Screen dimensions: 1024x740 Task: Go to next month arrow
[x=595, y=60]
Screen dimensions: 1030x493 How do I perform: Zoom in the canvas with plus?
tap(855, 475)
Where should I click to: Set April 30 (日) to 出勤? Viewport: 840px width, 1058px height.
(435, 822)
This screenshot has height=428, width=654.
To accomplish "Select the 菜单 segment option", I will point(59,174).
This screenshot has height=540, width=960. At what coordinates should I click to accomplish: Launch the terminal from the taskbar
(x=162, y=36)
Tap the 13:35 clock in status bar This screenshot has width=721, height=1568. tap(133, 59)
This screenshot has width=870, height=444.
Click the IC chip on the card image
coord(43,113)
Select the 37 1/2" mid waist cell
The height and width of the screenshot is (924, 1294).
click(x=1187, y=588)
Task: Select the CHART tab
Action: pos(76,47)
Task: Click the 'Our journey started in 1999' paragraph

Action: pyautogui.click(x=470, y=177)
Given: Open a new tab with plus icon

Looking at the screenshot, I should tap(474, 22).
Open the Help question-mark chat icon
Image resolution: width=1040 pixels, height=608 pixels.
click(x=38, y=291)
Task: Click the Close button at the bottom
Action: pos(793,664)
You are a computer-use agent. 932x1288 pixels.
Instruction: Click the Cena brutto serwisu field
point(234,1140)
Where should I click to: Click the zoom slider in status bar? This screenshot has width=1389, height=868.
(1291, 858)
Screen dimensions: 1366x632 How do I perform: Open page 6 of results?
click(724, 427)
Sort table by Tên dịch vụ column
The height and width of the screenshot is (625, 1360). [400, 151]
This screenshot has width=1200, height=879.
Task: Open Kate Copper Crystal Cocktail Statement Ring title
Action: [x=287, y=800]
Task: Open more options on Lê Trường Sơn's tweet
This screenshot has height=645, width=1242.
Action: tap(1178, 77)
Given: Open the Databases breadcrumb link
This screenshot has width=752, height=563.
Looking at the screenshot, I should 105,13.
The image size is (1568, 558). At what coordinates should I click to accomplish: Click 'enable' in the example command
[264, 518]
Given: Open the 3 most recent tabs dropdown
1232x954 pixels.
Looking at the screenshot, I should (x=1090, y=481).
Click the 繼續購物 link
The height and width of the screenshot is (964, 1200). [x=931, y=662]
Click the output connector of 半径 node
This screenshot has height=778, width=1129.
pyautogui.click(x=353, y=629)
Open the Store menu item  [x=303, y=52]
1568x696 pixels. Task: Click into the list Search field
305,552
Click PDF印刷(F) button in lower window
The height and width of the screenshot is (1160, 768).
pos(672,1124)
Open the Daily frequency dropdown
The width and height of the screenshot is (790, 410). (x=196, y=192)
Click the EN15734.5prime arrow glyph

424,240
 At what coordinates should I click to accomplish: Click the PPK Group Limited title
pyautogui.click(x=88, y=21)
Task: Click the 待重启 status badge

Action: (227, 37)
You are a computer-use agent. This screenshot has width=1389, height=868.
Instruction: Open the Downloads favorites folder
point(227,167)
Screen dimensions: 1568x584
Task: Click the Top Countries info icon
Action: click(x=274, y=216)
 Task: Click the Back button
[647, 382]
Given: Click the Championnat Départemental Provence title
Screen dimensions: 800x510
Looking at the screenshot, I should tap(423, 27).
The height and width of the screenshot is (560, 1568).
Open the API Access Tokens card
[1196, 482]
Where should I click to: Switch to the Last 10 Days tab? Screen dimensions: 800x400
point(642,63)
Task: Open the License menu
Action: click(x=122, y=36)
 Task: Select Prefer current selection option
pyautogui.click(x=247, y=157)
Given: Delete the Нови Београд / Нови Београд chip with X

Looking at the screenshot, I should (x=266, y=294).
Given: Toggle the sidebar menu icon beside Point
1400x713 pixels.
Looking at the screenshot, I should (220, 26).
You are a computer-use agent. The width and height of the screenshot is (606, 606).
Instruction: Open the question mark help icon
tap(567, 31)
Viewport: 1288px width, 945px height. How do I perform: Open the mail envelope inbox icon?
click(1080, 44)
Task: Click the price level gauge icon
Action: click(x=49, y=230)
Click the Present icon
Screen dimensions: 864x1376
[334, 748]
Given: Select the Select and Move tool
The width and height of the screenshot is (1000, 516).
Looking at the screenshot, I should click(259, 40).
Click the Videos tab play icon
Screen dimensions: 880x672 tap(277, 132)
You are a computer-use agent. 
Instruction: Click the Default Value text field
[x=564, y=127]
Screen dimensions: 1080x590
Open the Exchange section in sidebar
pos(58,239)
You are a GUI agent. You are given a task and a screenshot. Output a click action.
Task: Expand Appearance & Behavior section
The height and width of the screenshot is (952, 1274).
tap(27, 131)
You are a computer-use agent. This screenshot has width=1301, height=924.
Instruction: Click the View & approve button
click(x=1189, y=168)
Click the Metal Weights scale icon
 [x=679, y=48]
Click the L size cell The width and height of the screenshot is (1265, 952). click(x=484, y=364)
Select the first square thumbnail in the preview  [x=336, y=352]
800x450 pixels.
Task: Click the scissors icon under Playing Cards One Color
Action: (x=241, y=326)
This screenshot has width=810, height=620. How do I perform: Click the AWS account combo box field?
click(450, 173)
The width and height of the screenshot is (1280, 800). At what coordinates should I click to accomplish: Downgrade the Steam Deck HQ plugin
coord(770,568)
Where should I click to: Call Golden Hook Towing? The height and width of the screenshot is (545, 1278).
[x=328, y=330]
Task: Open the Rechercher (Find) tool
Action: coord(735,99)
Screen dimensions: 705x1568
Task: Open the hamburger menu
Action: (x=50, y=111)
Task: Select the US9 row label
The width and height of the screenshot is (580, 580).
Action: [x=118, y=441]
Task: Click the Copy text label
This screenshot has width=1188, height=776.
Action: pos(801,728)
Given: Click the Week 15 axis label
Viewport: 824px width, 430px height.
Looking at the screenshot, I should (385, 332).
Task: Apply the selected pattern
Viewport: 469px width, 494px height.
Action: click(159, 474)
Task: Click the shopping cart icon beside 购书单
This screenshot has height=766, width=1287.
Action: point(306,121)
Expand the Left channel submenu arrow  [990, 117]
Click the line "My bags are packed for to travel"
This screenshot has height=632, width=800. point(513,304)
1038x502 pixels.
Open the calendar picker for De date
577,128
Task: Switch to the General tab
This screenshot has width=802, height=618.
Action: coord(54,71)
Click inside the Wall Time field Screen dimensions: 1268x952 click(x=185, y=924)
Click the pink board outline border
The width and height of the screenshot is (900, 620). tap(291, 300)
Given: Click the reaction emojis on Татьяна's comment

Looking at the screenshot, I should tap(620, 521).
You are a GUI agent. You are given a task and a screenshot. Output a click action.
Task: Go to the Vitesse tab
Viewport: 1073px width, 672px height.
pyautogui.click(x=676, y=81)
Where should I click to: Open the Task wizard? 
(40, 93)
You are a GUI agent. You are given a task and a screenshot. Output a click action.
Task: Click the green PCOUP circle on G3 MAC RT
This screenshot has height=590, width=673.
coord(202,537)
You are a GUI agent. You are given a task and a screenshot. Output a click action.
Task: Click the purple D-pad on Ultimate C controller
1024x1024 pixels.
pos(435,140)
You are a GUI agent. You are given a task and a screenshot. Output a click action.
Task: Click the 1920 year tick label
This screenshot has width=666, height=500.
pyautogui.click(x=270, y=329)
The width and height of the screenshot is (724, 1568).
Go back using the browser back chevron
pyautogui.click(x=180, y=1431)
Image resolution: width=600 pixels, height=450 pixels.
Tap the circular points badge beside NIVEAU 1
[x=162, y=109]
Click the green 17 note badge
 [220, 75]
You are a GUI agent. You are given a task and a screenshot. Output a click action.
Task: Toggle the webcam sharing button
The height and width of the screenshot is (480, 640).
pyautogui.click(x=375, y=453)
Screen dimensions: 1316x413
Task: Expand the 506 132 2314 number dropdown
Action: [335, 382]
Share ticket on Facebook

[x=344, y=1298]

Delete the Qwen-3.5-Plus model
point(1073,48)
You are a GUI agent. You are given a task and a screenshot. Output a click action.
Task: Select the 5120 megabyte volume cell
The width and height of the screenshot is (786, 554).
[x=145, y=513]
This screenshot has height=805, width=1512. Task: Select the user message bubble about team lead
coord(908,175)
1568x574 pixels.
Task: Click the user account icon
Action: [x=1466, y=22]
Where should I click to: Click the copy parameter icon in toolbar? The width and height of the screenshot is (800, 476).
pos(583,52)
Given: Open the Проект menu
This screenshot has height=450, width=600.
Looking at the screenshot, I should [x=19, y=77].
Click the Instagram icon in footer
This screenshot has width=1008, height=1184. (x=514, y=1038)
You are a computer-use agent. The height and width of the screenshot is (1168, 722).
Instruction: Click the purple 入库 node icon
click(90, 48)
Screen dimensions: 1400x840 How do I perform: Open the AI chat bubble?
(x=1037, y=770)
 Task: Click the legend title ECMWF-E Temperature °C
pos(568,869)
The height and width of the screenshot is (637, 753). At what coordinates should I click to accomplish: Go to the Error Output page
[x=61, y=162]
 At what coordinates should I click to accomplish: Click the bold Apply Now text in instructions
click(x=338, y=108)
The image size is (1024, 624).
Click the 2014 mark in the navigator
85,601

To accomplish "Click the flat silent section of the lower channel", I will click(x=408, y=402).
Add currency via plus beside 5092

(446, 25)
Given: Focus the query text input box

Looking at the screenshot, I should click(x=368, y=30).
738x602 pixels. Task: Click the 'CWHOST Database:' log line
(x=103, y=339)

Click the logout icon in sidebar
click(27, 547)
========
:: What you are asked to do ::
Up to and including the line with "This screenshot has width=870, height=444.", print every line of the records from the start.

:: Task solution ::
Screen dimensions: 1024x740 Task: Go to next month arrow
[x=595, y=60]
Screen dimensions: 1030x493 How do I perform: Zoom in the canvas with plus?
tap(855, 475)
Where should I click to: Set April 30 (日) to 出勤? Viewport: 840px width, 1058px height.
(435, 822)
This screenshot has height=428, width=654.
To accomplish "Select the 菜单 segment option", I will point(59,174).
This screenshot has height=540, width=960. At what coordinates should I click to accomplish: Launch the terminal from the taskbar
(x=162, y=36)
Tap the 13:35 clock in status bar This screenshot has width=721, height=1568. tap(133, 59)
This screenshot has width=870, height=444.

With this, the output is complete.